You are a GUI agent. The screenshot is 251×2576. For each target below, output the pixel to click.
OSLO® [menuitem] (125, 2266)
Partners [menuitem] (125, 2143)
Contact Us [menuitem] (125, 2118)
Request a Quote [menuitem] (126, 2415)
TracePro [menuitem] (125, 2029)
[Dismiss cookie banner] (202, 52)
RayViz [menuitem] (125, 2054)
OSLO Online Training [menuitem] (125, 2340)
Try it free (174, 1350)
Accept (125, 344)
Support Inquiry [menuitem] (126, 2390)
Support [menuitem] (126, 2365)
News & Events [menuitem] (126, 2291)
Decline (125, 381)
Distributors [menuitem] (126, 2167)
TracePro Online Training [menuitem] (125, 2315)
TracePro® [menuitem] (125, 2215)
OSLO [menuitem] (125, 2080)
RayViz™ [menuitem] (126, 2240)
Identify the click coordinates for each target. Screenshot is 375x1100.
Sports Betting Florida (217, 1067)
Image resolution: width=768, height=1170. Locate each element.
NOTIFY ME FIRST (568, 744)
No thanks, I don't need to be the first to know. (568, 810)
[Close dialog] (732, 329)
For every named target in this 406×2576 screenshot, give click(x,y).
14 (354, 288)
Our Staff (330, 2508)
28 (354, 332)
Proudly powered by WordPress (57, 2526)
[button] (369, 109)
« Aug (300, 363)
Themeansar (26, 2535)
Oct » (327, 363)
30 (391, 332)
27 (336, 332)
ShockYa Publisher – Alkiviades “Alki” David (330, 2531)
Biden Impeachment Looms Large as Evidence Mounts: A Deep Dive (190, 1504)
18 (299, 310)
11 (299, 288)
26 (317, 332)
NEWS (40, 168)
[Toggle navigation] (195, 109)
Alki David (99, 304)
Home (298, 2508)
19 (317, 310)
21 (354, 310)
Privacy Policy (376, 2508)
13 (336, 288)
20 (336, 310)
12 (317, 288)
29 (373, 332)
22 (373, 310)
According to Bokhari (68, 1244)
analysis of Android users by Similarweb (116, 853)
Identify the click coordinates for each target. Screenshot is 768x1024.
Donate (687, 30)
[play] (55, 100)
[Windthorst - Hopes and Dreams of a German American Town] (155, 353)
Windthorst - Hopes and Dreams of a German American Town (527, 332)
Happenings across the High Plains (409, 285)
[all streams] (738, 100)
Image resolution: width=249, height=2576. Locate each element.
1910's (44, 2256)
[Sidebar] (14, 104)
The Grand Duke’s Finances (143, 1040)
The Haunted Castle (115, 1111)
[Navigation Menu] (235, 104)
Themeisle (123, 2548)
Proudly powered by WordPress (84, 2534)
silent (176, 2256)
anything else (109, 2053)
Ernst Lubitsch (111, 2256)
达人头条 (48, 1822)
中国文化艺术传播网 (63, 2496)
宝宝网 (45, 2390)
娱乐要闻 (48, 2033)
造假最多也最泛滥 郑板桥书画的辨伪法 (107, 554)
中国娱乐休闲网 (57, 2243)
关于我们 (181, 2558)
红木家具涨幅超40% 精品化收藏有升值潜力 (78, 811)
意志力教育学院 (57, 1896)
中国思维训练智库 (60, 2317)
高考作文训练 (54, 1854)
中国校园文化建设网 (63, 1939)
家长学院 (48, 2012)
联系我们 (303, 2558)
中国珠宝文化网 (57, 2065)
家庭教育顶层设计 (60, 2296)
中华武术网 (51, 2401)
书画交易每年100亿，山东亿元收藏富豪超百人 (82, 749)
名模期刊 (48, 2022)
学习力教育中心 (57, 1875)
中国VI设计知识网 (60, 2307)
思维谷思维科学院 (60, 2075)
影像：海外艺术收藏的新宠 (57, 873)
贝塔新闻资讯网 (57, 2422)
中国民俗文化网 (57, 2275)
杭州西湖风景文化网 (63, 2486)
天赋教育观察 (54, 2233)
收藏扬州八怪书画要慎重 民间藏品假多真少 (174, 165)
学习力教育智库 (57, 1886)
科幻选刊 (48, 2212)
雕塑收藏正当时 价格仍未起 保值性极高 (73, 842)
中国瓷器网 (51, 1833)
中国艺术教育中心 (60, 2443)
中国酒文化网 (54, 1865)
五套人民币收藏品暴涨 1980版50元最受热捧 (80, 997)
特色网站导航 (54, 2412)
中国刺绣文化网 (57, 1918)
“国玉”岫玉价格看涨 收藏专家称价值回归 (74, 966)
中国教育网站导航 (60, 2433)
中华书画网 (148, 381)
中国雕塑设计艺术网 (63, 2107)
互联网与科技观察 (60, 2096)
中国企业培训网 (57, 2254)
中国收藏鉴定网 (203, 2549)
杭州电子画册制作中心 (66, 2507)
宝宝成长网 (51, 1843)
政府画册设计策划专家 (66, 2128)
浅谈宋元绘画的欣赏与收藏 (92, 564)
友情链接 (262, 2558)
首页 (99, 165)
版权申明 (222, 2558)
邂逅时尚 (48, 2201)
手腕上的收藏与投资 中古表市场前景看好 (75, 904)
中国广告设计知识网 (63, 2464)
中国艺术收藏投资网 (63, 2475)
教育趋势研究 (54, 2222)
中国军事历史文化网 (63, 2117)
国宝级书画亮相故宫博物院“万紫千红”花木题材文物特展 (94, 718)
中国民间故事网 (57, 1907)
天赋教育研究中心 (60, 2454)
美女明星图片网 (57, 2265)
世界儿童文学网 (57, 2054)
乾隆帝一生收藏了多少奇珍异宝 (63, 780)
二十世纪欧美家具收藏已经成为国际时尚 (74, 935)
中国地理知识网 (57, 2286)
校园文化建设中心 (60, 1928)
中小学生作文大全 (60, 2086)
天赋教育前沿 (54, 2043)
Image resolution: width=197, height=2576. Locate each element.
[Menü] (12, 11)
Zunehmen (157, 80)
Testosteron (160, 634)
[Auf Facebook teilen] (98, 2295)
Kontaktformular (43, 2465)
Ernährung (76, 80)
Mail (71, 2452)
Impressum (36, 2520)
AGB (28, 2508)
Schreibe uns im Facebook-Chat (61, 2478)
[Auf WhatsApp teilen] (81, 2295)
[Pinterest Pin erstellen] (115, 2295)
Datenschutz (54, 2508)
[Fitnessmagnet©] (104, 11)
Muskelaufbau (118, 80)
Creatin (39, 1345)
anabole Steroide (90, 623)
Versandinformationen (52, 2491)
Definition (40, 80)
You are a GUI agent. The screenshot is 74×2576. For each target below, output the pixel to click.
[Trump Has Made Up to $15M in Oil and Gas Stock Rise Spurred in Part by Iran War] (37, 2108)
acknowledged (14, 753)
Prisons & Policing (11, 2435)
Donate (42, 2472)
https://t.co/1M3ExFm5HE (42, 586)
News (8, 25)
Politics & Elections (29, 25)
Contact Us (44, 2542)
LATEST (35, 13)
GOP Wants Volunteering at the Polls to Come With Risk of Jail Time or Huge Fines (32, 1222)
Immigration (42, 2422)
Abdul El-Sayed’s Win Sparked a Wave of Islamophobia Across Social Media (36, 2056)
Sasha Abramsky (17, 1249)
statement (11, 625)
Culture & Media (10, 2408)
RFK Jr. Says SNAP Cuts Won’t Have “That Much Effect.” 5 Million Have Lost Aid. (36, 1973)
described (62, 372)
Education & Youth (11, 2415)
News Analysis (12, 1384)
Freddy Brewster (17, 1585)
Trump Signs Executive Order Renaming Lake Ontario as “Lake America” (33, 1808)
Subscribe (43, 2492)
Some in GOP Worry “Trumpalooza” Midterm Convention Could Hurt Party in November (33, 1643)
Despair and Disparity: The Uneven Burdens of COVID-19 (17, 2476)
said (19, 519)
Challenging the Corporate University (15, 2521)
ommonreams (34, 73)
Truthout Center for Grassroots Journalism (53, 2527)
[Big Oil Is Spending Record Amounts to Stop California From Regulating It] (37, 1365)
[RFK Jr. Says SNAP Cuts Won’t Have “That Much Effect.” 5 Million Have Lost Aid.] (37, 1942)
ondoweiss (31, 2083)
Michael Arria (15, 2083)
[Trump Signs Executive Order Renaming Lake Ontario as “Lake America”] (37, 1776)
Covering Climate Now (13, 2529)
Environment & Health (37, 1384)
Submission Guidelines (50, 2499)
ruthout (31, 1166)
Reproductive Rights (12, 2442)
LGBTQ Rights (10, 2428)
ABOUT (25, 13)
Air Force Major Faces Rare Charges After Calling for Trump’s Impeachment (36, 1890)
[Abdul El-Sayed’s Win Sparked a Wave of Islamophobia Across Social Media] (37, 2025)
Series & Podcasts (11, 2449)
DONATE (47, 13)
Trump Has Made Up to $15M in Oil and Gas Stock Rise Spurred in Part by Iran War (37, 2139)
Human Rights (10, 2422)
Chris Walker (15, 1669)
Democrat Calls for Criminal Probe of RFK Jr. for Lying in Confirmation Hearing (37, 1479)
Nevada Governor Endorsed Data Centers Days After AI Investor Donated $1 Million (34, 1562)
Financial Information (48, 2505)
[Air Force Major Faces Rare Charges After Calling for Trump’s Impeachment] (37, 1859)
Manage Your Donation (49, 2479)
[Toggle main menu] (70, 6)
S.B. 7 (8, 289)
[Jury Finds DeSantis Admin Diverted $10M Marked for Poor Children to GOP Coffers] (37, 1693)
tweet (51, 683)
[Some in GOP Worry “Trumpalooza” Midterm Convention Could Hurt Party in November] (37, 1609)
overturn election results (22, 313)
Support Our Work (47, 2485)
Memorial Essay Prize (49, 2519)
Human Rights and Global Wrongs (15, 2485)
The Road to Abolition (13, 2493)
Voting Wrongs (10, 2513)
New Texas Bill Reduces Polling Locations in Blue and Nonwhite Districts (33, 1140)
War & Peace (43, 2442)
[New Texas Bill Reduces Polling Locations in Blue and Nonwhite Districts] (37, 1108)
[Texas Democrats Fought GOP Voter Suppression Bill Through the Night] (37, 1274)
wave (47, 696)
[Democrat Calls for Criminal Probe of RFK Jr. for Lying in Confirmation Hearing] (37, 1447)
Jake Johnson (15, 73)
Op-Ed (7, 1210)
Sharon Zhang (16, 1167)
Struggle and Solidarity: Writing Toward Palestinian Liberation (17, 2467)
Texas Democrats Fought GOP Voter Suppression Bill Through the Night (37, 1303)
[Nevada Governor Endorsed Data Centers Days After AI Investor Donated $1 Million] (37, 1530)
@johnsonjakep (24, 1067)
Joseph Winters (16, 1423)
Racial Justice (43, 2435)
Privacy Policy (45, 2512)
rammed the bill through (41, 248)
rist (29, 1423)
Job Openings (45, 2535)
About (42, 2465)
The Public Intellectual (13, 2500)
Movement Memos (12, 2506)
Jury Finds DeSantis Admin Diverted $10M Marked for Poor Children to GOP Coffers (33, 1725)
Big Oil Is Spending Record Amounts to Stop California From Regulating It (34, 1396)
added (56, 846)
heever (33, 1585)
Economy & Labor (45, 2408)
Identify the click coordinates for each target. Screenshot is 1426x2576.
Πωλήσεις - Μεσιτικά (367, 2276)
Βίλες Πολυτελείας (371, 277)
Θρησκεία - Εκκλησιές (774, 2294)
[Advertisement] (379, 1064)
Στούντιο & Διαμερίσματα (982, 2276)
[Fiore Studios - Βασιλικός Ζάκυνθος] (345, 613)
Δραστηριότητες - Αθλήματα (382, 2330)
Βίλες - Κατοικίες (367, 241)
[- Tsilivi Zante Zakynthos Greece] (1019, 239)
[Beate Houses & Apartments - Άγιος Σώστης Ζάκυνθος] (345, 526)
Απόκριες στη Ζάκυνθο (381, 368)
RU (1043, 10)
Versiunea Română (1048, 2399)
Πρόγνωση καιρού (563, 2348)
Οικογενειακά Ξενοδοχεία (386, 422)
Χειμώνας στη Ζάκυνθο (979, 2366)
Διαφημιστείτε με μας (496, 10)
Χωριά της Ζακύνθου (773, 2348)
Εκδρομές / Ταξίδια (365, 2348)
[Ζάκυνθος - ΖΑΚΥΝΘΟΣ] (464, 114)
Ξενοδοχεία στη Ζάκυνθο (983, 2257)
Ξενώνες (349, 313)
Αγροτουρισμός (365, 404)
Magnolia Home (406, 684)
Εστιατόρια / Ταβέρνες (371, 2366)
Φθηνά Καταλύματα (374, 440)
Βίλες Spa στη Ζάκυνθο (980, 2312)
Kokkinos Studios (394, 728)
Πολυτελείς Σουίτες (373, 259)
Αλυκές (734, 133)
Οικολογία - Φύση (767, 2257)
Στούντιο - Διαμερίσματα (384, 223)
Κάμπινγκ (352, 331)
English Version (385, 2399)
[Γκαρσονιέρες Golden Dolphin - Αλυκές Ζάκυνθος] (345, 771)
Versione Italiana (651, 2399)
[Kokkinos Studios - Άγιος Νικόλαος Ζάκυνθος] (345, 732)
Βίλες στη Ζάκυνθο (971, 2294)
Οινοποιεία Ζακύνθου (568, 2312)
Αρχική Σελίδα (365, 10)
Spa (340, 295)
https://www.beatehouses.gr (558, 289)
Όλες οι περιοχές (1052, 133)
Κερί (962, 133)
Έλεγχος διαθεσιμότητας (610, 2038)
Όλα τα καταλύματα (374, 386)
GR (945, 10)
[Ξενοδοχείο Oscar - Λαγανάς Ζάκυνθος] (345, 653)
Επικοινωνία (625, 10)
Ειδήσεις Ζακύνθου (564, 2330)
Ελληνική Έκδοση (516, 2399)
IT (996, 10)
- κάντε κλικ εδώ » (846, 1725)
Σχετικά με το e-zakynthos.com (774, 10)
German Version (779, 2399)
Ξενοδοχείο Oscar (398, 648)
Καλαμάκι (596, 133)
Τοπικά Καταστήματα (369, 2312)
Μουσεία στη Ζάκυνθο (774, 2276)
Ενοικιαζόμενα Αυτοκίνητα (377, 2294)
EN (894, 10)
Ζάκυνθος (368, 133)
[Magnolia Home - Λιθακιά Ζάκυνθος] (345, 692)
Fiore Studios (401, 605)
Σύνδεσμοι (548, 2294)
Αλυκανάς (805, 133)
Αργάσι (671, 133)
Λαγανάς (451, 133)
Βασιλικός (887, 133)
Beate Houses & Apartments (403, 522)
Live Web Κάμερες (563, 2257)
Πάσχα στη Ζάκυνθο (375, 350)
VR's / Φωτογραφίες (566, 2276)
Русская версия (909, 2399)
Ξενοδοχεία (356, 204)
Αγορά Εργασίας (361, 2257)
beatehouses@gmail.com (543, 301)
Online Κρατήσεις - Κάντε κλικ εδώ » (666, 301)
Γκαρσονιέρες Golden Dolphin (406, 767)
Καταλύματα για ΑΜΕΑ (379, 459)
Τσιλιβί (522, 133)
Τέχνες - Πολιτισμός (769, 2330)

#### TASK REQUIREMENTS
The required answer is the run of lines above, starting at the line with "News (8, 25)" and ending at the line with "Subscribe (43, 2492)", reproduced exactly with both ends.

#### EXERCISE RESULT
News (8, 25)
Politics & Elections (29, 25)
Contact Us (44, 2542)
LATEST (35, 13)
GOP Wants Volunteering at the Polls to Come With Risk of Jail Time or Huge Fines (32, 1222)
Immigration (42, 2422)
Abdul El-Sayed’s Win Sparked a Wave of Islamophobia Across Social Media (36, 2056)
Sasha Abramsky (17, 1249)
statement (11, 625)
Culture & Media (10, 2408)
RFK Jr. Says SNAP Cuts Won’t Have “That Much Effect.” 5 Million Have Lost Aid. (36, 1973)
described (62, 372)
Education & Youth (11, 2415)
News Analysis (12, 1384)
Freddy Brewster (17, 1585)
Trump Signs Executive Order Renaming Lake Ontario as “Lake America” (33, 1808)
Subscribe (43, 2492)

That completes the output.